We have to think in terms of excessive control, like excessive tension, has its price. That does not mean that we have got to have chaos in our lives, but what I want to try and make you think is that there is a norm, there is a medium line; in other words, not only two extremes. There is a happy medium. So we must not have excessive control; neither must we have excessive tension. The first thing to letting go, to relax, to become creative, is the readiness to do nothing. Many people when they come to Shalimar and I tell them that they have got to fast, they ask, “What am I going to do when I fast?”
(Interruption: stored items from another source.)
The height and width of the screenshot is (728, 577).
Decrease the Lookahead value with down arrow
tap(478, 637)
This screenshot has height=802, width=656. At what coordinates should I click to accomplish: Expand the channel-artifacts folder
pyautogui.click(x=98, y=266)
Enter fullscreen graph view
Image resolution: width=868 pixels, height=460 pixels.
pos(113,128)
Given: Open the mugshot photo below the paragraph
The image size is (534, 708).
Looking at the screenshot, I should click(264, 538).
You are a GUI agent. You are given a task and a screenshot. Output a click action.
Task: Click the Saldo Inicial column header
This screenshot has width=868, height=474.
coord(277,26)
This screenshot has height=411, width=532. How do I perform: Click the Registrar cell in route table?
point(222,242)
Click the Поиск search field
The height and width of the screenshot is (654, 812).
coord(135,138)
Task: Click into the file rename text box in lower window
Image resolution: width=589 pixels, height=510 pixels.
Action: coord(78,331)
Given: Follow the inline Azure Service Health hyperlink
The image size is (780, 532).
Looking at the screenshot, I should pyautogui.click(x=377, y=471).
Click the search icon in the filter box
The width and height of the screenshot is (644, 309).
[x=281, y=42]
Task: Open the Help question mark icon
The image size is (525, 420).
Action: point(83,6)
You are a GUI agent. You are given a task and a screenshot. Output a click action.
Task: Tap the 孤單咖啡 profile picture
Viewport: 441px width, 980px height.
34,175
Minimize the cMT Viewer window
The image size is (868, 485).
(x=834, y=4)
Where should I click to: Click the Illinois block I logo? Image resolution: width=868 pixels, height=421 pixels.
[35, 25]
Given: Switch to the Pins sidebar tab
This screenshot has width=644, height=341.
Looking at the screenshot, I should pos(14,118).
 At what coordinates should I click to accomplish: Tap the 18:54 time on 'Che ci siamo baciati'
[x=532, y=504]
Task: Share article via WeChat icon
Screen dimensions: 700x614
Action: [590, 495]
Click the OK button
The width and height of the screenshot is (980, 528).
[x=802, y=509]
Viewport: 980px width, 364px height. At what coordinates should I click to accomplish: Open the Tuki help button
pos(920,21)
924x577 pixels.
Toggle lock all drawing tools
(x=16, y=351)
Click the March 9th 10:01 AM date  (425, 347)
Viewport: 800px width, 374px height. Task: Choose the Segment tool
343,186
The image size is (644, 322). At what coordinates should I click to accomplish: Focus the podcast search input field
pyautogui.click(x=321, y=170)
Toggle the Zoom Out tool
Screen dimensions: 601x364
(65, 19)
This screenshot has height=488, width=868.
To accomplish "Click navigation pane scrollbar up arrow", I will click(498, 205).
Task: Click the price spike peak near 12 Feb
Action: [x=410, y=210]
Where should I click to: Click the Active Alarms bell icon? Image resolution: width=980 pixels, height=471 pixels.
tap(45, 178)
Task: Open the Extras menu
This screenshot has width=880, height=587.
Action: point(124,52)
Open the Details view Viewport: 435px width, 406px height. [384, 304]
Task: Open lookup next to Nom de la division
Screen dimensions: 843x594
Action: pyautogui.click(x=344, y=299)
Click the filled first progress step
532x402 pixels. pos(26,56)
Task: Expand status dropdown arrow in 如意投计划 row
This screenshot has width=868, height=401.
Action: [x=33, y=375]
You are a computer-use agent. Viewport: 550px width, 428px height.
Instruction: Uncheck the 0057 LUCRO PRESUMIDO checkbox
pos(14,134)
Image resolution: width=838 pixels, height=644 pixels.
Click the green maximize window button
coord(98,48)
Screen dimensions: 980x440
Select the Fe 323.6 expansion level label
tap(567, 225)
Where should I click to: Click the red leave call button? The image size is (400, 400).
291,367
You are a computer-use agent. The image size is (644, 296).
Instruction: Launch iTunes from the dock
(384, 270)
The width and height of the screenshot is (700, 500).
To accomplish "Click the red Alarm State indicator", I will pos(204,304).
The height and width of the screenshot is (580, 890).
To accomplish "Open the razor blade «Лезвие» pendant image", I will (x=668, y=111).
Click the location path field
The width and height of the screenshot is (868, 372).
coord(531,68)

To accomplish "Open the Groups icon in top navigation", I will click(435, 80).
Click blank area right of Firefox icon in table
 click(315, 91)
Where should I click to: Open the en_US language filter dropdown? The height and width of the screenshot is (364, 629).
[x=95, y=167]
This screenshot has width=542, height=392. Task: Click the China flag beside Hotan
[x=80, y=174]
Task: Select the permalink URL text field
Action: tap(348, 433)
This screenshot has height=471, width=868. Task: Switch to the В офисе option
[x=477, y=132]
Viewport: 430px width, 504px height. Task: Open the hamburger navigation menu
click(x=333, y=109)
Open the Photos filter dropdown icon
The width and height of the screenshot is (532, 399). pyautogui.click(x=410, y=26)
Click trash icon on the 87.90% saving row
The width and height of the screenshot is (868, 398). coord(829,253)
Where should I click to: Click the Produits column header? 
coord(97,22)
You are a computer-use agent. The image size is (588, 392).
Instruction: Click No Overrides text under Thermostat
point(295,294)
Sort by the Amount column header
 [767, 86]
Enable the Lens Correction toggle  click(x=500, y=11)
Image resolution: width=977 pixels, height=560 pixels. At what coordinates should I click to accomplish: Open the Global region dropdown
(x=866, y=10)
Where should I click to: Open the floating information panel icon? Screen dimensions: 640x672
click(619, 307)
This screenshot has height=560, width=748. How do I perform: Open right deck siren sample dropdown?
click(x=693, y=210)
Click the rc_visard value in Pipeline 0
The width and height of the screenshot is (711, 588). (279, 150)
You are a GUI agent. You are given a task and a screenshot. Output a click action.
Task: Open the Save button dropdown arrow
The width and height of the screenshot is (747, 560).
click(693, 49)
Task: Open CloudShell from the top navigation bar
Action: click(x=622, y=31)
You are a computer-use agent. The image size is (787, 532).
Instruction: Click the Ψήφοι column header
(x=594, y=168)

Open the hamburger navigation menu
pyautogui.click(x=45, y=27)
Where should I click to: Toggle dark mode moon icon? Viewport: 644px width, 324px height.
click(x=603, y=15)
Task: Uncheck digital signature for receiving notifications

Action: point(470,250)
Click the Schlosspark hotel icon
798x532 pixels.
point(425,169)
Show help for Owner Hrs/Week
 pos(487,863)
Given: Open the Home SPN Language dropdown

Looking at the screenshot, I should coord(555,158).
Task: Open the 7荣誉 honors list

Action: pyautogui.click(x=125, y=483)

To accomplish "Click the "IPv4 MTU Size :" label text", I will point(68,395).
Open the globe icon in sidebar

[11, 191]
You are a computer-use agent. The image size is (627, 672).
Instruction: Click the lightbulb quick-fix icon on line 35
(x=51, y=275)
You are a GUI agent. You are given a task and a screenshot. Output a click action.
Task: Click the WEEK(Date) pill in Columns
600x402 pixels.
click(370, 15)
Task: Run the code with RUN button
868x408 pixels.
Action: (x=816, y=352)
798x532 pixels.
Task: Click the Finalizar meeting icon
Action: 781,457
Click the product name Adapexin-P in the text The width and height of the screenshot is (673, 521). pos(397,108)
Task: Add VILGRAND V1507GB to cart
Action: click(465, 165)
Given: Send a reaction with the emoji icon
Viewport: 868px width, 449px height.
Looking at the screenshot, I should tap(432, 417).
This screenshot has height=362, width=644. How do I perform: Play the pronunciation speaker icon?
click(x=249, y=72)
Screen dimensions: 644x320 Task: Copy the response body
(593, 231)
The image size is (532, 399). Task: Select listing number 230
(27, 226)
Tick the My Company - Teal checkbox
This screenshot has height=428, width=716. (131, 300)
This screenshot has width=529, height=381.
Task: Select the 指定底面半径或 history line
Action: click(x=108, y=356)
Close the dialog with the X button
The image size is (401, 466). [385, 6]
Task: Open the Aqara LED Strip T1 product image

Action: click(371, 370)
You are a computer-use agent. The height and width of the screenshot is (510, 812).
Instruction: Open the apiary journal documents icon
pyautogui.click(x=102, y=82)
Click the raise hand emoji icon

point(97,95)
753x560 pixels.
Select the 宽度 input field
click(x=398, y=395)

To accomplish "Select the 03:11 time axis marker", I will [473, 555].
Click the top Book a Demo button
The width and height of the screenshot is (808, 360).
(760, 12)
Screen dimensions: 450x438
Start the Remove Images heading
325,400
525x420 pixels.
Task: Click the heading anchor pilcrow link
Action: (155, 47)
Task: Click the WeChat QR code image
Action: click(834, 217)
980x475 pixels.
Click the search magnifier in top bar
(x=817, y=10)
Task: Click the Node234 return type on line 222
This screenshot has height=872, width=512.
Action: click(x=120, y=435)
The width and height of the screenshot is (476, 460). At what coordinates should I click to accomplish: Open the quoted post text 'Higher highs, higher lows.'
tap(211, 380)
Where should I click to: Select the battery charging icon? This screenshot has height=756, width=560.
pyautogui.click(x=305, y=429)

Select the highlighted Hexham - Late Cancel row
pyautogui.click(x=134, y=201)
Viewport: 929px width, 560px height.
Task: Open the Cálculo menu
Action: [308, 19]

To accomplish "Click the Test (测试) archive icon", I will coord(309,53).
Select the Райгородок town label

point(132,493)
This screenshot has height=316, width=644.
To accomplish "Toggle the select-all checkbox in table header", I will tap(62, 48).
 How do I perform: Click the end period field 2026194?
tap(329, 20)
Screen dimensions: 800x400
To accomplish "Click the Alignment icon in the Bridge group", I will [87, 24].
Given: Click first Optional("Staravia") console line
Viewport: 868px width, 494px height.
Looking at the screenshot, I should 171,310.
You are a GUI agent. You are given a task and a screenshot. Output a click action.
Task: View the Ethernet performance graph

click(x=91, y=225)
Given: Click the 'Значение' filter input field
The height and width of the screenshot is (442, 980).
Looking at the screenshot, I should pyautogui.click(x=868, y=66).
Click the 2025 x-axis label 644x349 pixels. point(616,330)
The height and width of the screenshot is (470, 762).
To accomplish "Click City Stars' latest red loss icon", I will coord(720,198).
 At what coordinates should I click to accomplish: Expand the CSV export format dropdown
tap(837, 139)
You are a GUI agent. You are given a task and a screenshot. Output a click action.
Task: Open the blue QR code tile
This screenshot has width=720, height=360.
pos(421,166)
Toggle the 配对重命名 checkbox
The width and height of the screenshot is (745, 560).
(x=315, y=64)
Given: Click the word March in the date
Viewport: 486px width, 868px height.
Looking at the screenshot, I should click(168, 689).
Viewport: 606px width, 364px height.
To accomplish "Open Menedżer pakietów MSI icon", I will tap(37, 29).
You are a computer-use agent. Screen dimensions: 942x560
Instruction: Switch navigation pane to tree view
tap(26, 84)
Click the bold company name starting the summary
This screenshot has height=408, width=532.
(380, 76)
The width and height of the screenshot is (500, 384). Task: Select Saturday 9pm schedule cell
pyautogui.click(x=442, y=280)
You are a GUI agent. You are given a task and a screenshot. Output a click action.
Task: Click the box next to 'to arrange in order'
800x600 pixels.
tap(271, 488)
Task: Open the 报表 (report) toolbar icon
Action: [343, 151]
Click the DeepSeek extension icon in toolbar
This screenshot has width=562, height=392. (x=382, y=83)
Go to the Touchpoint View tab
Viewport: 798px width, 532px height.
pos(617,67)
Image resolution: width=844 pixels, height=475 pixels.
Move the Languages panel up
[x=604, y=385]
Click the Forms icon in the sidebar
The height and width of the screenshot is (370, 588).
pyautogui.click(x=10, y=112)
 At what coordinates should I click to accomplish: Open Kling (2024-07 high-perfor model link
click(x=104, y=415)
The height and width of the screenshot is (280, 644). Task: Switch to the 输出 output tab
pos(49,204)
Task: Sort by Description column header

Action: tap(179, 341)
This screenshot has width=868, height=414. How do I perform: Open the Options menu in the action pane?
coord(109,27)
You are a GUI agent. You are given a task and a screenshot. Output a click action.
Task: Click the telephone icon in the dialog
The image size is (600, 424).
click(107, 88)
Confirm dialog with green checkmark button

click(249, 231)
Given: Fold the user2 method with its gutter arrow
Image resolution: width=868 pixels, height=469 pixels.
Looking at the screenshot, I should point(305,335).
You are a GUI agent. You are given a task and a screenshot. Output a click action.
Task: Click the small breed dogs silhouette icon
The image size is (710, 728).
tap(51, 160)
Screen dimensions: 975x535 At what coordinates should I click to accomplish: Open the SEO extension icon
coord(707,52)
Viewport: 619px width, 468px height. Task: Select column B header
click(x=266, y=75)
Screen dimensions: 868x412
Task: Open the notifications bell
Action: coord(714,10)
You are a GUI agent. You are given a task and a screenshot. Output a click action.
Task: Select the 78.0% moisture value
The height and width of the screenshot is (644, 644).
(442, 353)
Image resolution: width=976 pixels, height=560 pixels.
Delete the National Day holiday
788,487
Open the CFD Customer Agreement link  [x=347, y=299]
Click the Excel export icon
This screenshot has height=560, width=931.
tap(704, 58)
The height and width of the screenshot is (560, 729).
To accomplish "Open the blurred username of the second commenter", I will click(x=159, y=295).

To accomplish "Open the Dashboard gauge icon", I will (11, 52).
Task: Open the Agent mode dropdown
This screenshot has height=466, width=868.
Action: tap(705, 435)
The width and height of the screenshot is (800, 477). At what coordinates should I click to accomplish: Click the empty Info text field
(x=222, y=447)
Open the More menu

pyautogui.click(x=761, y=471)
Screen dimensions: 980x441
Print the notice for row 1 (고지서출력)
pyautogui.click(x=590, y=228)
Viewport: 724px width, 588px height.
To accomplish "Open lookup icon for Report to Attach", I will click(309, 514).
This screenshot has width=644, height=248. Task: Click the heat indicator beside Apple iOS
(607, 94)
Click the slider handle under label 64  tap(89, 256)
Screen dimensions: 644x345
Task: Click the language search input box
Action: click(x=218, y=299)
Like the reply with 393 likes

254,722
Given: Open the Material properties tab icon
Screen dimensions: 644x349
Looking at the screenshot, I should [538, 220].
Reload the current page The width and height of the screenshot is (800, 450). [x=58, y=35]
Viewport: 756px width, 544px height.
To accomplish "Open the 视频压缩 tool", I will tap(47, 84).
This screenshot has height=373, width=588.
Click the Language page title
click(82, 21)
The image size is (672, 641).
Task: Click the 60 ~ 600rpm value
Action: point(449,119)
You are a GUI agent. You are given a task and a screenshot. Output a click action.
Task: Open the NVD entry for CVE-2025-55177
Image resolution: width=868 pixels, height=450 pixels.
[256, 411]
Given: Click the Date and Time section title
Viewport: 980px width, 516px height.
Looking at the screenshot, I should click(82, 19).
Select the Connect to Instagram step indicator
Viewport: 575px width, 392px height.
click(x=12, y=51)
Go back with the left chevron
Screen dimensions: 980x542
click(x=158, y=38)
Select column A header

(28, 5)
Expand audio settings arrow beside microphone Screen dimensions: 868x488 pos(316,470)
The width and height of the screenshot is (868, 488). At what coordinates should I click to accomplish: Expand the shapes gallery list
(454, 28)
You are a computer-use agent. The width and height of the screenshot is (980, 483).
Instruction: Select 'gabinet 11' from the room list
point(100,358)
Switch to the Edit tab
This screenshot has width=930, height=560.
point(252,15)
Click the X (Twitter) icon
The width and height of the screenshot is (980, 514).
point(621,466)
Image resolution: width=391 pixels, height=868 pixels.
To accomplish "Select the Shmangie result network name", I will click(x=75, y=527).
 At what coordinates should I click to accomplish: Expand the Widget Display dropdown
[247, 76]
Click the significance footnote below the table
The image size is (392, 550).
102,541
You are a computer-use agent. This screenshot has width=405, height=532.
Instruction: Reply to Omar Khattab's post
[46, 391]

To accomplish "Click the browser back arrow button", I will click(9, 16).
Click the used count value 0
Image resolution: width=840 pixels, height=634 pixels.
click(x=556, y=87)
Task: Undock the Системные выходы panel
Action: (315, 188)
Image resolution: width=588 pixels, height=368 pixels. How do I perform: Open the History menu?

I say, “Well, you are going to do almost nothing.”
“Oh, I am going to explode! I must have activity, I must be active and agitated all the time, my brain cannot just look at myself. Look, unless you keep me busy I don’t know what I am going to do.”
I say, “Look, this is the reason why you need to fast, you need to come in contact with yourself; you are afraid to be in the same room with yourself, so therefore you have brought your work, your activity, your friends, your telephone calls, your correspondence — everything that will keep you apart from yourself. Now is your chance to forgo all this. When you are fasting, learn to know yourself; learn to come in contact with your body; learn to appreciate its beauty; learn to appreciate its needs; learn to appreciate its creativity; learn to appreciate its desires; learn to appreciate its warmth; learn to appreciate its way of expression.”
And they look at me and say, “Well, either I am crazy or he has gone crazy.” But somehow they start putting it into practice and they say to me afterwards, “You know, I never thought that I could be at such peace with myself.” Now, to me, that is a great compliment because it means you have found yourself; that means you have created a human being to be reborn within yourself again. This is the purpose also of fasting.
So, if you are a workaholic, if you find that your life consists of nothing but work, work, work, then it is time that you took hold of yourself and said, “Well, what is it? Is it me working or is it because I want to escape from myself that I am putting work between me and myself?” Thus what you call this line of demarcation is to be cut away. When this line of demarcation is destroyed, when the horse and the rider, as it were, become one, it is then that the process of riding is observed by the spectators, who say how wonderful that movement is. And this is what we have to create in our lives and this is what we have to find in our lives — how the horse and the rider become one so that riding becomes automatic. And this can only happen if we begin to put away all these things — our work, our attitude towards work, and the way we do our work.
I think when we start thinking in terms that the world does not run on ourselves, that there are many other people who will still do the work, it is then that we will have the creative pause in our lives that is needed. A poet has said that it is essential for man to find time to sit and stand and stare, and that is important. It is just as important a part of Natural Hygiene as anything else. Fools burn lamps during the day. At night they wonder why they have no light.
This article is excerpted from Dr. Keki Sidhwa’s lecture at the 1976 ANHS Conference held at the University of Wisconsin, Milwaukee, Wisconsin.